### TASK ITEM
Images excepted, the data below must be repeated exactly.
── MATERIAL FOR THIS TASK ──
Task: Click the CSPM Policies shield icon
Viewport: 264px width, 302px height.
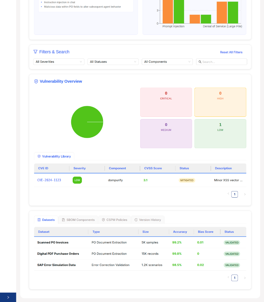Action: [103, 220]
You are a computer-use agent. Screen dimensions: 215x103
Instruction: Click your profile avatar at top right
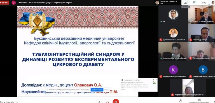coord(213,3)
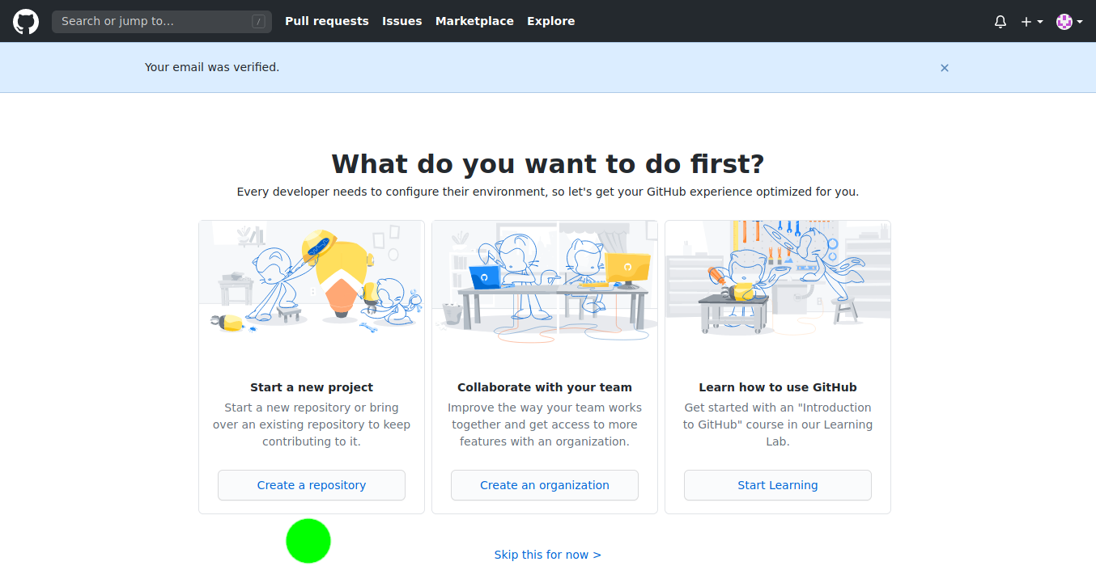
Task: Open the Explore page
Action: pyautogui.click(x=550, y=22)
───
### WRITTEN RESPONSE
Task: Click the CSPM Policies shield icon
Viewport: 264px width, 302px height.
Action: [103, 220]
You are a computer-use agent. Screen dimensions: 215x103
Instruction: Click your profile avatar at top right
coord(213,3)
Task: Open the Explore page
Action: pyautogui.click(x=550, y=22)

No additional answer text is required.